After ten years of interviewing and hiring I’ve come to a fairly major conclusion about the process: interviews are useful for filtering out unsuitable candidates but interviews do not identify good hires.
Interviews work by weeding out out candidates who are almost certainly not good hires.
This is why as an interviewer it’s important to cover as much ground as you can during an interview, looking for reasons NOT to make an offer.
- If a candidate can’t code up FizzBuzz during an interview – no hire.
- If a candidate can’t communicate at the required level – no hire.
- If a candidate doesn’t have the attitude you’re looking for – no hire.
Similarly, it’s important for candidates to look for reasons to refuse an offer if one is made.
- If your interviewer is disrespectful – walk away.
- If the job doesn’t match what you’re looking for – walk away.
- If the offered terms and conditions are unfair or unreasonable – walk away.
Of course, if you’re desperate, you’re probably going to make (or take) an offer that isn’t a good match, at least (you tell yourself) until you can find a better match at a later time.

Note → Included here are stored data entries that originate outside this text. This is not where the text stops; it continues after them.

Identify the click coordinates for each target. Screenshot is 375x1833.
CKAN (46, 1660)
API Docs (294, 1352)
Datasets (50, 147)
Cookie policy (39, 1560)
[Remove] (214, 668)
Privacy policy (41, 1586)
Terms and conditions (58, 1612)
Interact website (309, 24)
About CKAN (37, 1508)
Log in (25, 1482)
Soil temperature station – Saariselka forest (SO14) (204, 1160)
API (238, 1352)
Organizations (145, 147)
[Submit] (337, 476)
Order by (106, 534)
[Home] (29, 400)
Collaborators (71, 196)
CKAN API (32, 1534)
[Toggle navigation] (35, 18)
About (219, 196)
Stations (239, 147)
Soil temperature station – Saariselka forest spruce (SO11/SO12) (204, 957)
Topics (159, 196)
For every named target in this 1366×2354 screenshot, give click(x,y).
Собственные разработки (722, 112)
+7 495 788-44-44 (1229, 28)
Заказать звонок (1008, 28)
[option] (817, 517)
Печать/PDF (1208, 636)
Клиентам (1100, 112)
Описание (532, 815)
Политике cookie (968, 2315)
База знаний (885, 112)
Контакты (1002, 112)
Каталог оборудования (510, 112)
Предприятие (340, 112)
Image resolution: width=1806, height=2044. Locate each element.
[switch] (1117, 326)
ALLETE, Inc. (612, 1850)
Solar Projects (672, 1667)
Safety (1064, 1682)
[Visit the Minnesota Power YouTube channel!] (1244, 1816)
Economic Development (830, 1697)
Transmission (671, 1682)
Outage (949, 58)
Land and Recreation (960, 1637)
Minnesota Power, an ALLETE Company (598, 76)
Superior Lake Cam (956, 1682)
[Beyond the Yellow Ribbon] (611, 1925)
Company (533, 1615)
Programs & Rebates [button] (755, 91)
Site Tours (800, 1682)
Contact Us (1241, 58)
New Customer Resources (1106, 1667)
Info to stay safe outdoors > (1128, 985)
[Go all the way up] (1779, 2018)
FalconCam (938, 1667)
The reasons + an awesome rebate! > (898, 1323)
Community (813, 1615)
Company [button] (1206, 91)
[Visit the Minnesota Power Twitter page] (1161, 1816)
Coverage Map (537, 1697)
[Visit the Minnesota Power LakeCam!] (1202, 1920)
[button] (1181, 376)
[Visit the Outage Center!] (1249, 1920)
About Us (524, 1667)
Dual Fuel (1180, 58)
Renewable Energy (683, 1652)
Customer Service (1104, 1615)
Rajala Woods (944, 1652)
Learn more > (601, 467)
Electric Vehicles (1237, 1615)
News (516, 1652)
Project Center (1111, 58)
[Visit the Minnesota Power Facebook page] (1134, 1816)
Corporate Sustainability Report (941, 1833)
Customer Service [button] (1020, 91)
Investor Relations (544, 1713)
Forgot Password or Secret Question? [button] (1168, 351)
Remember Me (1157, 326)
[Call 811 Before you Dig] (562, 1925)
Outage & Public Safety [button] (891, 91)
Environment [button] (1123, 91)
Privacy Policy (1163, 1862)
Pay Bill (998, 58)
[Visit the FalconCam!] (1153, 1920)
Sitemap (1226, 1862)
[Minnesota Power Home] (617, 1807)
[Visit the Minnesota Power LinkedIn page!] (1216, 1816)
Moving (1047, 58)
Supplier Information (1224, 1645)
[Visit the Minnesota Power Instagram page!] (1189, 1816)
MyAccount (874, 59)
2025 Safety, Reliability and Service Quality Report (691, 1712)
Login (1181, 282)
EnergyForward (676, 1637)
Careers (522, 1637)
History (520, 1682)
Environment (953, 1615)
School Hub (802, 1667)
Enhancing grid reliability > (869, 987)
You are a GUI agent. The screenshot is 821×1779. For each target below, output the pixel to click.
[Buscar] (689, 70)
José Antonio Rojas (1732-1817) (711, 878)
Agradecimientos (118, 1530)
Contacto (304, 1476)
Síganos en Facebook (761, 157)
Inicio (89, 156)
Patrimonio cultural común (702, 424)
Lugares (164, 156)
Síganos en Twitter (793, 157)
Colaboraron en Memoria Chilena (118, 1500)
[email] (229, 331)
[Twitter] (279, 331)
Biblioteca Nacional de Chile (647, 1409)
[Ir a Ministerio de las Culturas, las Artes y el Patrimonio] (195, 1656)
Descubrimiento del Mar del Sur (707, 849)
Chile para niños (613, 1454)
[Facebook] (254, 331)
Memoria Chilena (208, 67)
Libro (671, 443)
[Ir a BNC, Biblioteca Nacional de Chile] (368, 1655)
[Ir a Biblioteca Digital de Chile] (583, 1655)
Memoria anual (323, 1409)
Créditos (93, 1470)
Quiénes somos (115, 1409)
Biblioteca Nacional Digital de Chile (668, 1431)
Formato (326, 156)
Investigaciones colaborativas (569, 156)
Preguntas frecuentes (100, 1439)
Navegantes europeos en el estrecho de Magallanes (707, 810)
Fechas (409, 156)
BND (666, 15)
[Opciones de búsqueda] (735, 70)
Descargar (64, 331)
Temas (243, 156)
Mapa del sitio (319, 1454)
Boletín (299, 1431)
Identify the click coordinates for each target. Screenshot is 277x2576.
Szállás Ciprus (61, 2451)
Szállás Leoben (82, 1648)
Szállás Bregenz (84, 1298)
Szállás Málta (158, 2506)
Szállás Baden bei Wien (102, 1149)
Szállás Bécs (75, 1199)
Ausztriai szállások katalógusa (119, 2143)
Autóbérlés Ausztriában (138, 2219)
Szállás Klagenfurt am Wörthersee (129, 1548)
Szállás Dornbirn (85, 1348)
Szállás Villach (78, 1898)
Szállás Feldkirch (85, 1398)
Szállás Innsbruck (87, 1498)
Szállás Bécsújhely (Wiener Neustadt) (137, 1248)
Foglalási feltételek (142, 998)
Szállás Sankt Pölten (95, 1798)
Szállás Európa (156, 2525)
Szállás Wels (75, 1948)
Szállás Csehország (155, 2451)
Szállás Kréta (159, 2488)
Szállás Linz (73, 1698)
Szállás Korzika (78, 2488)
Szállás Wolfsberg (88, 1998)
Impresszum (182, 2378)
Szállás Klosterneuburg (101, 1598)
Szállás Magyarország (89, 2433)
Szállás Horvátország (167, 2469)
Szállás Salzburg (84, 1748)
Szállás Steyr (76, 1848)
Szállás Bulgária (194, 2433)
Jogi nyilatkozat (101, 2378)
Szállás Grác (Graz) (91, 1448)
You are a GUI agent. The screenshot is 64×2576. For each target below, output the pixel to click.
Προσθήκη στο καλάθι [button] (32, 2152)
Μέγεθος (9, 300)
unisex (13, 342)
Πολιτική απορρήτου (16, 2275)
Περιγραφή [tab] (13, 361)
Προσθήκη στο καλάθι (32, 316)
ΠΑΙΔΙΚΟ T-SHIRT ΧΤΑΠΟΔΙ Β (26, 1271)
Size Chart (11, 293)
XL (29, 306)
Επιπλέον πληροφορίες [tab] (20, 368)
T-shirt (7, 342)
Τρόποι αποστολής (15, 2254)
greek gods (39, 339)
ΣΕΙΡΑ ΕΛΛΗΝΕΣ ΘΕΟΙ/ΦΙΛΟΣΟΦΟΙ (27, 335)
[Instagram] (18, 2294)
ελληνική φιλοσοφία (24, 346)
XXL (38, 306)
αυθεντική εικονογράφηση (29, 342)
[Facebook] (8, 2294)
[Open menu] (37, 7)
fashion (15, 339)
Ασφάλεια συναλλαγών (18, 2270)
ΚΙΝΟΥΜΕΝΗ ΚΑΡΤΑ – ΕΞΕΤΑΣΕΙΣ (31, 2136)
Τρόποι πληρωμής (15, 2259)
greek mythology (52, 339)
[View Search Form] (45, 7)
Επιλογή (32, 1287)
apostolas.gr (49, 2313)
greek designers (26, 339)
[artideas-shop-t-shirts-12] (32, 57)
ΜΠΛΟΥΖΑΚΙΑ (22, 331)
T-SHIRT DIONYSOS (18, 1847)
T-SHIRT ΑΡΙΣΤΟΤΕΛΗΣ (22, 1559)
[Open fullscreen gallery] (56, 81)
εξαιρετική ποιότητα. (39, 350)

I’m not suggesting that interviews are totally useless, just that interviews do not fulfil the common expectation of finding good people to join a team. It’s the other way around; interviews find (and filter out) people who would be bad for a team.
So how and when do you find out if a person is a good match for a team?
The answer is that you find out weeks or months after they join the team. There’s no way to be sure beforehand.